* What this task involves *
Reproduce the whole of the data exactly.

Dataset entries:
::::
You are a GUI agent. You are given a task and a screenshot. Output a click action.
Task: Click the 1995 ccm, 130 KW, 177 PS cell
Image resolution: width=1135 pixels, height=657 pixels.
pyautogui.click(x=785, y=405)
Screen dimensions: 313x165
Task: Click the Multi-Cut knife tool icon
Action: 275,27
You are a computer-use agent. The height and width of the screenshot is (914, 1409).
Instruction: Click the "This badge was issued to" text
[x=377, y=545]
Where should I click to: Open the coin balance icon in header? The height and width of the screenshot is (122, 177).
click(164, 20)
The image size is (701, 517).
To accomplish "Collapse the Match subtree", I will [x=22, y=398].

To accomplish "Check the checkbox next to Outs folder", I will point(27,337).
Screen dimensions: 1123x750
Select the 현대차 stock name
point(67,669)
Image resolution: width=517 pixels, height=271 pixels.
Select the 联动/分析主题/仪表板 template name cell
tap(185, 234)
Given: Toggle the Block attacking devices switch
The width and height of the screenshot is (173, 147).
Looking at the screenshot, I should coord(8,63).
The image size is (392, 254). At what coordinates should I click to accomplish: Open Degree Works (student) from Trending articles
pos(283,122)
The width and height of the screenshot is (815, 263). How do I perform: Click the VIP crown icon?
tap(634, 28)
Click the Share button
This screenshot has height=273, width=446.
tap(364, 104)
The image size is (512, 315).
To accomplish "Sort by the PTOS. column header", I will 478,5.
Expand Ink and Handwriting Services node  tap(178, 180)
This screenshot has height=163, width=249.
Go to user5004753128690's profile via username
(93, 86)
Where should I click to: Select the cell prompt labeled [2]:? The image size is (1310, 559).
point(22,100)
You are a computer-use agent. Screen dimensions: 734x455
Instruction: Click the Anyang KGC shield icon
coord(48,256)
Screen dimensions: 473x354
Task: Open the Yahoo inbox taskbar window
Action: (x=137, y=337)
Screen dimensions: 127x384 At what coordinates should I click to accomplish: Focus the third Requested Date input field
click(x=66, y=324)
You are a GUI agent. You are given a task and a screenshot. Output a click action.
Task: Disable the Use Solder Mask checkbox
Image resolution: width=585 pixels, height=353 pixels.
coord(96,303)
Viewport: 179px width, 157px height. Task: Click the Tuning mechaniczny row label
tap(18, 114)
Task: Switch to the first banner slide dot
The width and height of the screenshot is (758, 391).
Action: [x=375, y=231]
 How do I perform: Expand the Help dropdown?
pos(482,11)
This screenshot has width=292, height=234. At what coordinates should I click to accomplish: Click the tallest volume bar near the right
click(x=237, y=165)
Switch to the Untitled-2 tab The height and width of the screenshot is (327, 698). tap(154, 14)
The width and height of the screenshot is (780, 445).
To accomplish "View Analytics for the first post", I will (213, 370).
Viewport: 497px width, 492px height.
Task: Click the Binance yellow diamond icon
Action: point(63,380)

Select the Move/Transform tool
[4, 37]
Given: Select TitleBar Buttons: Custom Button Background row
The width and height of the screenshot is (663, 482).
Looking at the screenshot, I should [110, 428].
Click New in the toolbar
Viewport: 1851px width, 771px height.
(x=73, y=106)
::::
* Exercise answer *
You are a GUI agent. You are given a task and a screenshot. Output a click action.
Task: Click the 1995 ccm, 130 KW, 177 PS cell
Image resolution: width=1135 pixels, height=657 pixels.
pyautogui.click(x=785, y=405)
Screen dimensions: 313x165
Task: Click the Multi-Cut knife tool icon
Action: 275,27
You are a computer-use agent. The height and width of the screenshot is (914, 1409).
Instruction: Click the "This badge was issued to" text
[x=377, y=545]
Where should I click to: Open the coin balance icon in header? The height and width of the screenshot is (122, 177).
click(164, 20)
The image size is (701, 517).
To accomplish "Collapse the Match subtree", I will [x=22, y=398].

To accomplish "Check the checkbox next to Outs folder", I will point(27,337).
Screen dimensions: 1123x750
Select the 현대차 stock name
point(67,669)
Image resolution: width=517 pixels, height=271 pixels.
Select the 联动/分析主题/仪表板 template name cell
tap(185, 234)
Given: Toggle the Block attacking devices switch
The width and height of the screenshot is (173, 147).
Looking at the screenshot, I should coord(8,63).
The image size is (392, 254). At what coordinates should I click to accomplish: Open Degree Works (student) from Trending articles
pos(283,122)
The width and height of the screenshot is (815, 263). How do I perform: Click the VIP crown icon?
tap(634, 28)
Click the Share button
This screenshot has height=273, width=446.
tap(364, 104)
The image size is (512, 315).
To accomplish "Sort by the PTOS. column header", I will 478,5.
Expand Ink and Handwriting Services node  tap(178, 180)
This screenshot has height=163, width=249.
Go to user5004753128690's profile via username
(93, 86)
Where should I click to: Select the cell prompt labeled [2]:? The image size is (1310, 559).
point(22,100)
You are a computer-use agent. Screen dimensions: 734x455
Instruction: Click the Anyang KGC shield icon
coord(48,256)
Screen dimensions: 473x354
Task: Open the Yahoo inbox taskbar window
Action: (x=137, y=337)
Screen dimensions: 127x384 At what coordinates should I click to accomplish: Focus the third Requested Date input field
click(x=66, y=324)
You are a GUI agent. You are given a task and a screenshot. Output a click action.
Task: Disable the Use Solder Mask checkbox
Image resolution: width=585 pixels, height=353 pixels.
coord(96,303)
Viewport: 179px width, 157px height. Task: Click the Tuning mechaniczny row label
tap(18, 114)
Task: Switch to the first banner slide dot
The width and height of the screenshot is (758, 391).
Action: [x=375, y=231]
 How do I perform: Expand the Help dropdown?
pos(482,11)
This screenshot has width=292, height=234. At what coordinates should I click to accomplish: Click the tallest volume bar near the right
click(x=237, y=165)
Switch to the Untitled-2 tab The height and width of the screenshot is (327, 698). tap(154, 14)
The width and height of the screenshot is (780, 445).
To accomplish "View Analytics for the first post", I will (213, 370).
Viewport: 497px width, 492px height.
Task: Click the Binance yellow diamond icon
Action: point(63,380)

Select the Move/Transform tool
[4, 37]
Given: Select TitleBar Buttons: Custom Button Background row
The width and height of the screenshot is (663, 482).
Looking at the screenshot, I should [110, 428].
Click New in the toolbar
Viewport: 1851px width, 771px height.
(x=73, y=106)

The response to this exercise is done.